-- Start of Reading passage --
Show ‘Em! – A Writing Exercise

Do you recall the writing exercise I mentioned the other day? The one designed to get the reader to fill in the blanks as the writer tries to convey emotion through action?

I thought I’d share the one I did for my post today.


Her body buzzes like it isn’t hers. The pressure in her forehead and behind her eyes is like the worst sinus headache. She shuffles up the stairs to the bedroom loft, almost missing a step. Her hands grasp tighter at the smooth wood; she ascends in rigid, constricted movements.

Straight for the small window in the middle of her bed. One street lamp shines directly into the alley, and a porch light across the street casts a minimal amount of light into a neighbor’s yard.

Her eyes dart to the left and the right. Her heart’s held captive as a prisoner in its own body to the shadows, to the light.

She is suspended in the suspense of a horror movie and frozen to the night. Scanning, hunching, peering like a feral animal.
-- End of Reading passage --
• _What is being asked_
Reproduce the writing exercise word for word, starting at "Show ‘Em! –" and ending at "to the light.".
-- Start of Supplied data --
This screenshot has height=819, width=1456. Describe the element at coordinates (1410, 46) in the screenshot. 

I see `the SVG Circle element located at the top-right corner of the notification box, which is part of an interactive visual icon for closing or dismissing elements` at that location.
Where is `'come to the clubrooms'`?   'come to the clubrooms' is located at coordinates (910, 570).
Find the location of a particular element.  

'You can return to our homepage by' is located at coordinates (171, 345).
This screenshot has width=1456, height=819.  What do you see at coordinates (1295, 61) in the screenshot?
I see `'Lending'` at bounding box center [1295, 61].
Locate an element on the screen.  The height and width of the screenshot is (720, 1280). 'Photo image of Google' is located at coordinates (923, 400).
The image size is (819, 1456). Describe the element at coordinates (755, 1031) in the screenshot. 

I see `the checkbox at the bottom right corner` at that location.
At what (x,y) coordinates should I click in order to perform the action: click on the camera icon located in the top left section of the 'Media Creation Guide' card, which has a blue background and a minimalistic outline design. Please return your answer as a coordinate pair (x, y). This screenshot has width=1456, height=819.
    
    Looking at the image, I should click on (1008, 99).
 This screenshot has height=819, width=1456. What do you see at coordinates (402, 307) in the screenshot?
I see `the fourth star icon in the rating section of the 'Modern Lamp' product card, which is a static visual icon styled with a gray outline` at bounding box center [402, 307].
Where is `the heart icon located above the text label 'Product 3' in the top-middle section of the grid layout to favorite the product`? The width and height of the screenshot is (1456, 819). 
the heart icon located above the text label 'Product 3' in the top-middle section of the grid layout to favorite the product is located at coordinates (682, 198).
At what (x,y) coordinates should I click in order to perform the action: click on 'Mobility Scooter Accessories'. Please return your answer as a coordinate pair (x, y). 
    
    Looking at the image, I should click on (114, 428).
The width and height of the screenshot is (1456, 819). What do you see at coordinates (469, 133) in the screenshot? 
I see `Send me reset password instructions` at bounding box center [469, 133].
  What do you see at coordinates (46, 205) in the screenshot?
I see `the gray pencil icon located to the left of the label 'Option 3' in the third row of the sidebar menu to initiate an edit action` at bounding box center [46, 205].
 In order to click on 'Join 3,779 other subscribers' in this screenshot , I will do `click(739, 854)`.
-- End of Supplied data --
• _Response to this task_
Show ‘Em! – A Writing Exercise

Do you recall the writing exercise I mentioned the other day? The one designed to get the reader to fill in the blanks as the writer tries to convey emotion through action?

I thought I’d share the one I did for my post today.


Her body buzzes like it isn’t hers. The pressure in her forehead and behind her eyes is like the worst sinus headache. She shuffles up the stairs to the bedroom loft, almost missing a step. Her hands grasp tighter at the smooth wood; she ascends in rigid, constricted movements.

Straight for the small window in the middle of her bed. One street lamp shines directly into the alley, and a porch light across the street casts a minimal amount of light into a neighbor’s yard.

Her eyes dart to the left and the right. Her heart’s held captive as a prisoner in its own body to the shadows, to the light.